◆ **Quoted text**
<<<<
We estimate that global apparent demand for OCTG in 2008 rose by around 11% in 2008 compared to 2007. This increase includes a substantial surge in inventories in the US fueled by surging Chinese imports of standard and non heat-treated products. We expect that apparent demand for OCTG will suffer a strong adjustment in 2009, reflecting an expected decline in oil and gas drilling activity and efforts to reduce inventories. Demand for premium and other high-end OCTG products should hold up better than for standard product grades as oil and gas companies maintain their investments in complex projects already underway.
Demand for our large-diameter pipes for pipeline projects in South America rose during 2008 as we made deliveries to a number of pipeline projects in Brazil, Argentina and Colombia. However, sales are expected to decline in 2009 as the current order backlog is lower than last year and customers delay the implementation of new projects.
Steelmaking raw material costs for our seamless pipe products and steel costs for our welded pipe products rose steeply in the first half of the year but fell even more steeply during the second half of the year as the recessionary environment had an almost immediate impact on global steelmaking activity. Pipe prices, which had risen during the second and third quarter are now declining following the correction in raw material and energy costs.
Considering the decrease in apparent demand and declining prices we expect lower level of sales and EBITDA into the coming quarters.
>>>>
◆ **Rows**
<<<<
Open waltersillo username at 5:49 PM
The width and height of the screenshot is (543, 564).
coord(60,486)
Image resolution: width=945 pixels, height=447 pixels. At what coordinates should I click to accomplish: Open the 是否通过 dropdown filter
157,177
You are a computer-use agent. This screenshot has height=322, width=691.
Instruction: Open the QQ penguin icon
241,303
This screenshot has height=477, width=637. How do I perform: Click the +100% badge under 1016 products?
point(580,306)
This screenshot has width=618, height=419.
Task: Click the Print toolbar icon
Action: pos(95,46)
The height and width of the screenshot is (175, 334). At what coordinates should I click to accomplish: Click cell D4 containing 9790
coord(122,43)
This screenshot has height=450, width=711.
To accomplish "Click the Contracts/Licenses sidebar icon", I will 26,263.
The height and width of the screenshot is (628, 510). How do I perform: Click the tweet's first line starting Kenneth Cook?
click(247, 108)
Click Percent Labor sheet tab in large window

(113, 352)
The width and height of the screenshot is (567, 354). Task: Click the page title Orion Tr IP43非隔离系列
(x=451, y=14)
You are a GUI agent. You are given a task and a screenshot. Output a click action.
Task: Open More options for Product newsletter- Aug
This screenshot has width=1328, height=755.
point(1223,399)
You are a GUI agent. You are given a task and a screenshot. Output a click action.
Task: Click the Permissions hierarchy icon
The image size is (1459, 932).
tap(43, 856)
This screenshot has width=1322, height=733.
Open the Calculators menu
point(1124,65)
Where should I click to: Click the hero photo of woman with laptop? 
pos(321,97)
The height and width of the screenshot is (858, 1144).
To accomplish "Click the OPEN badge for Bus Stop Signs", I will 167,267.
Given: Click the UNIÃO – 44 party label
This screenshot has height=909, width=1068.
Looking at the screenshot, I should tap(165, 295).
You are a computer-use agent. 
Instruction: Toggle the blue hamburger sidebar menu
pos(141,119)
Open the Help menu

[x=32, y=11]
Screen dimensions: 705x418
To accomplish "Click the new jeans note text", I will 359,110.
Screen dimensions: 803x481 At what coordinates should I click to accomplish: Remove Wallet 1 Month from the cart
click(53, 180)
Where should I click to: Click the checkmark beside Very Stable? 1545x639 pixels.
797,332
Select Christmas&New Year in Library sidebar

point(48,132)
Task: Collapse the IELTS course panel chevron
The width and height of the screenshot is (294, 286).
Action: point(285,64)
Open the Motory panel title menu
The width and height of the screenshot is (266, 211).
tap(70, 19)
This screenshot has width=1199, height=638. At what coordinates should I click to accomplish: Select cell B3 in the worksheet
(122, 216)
>>>>
◆ **Brief 1**
Reproduce the passage of the pipe market outlook from "Steelmaking raw material" up to and including "and energy costs.".
◆ **Brief 2**
Answer these questions using the pipe market outlook:
(a) By roughly what percentage did global apparent demand for OCTG rise in 2008 compared to 2007?
(b) Which three countries had pipeline projects that received deliveries of large-diameter pipes during 2008?
(c) In which half of the year did steelmaking raw material costs fall steeply?

◆ **Exercise result 1**
Steelmaking raw material costs for our seamless pipe products and steel costs for our welded pipe products rose steeply in the first half of the year but fell even more steeply during the second half of the year as the recessionary environment had an almost immediate impact on global steelmaking activity. Pipe prices, which had risen during the second and third quarter are now declining following the correction in raw material and energy costs.

◆ **Exercise result 2**
(a) Around 11%.
(b) Brazil, Argentina and Colombia.
(c) The second half of the year.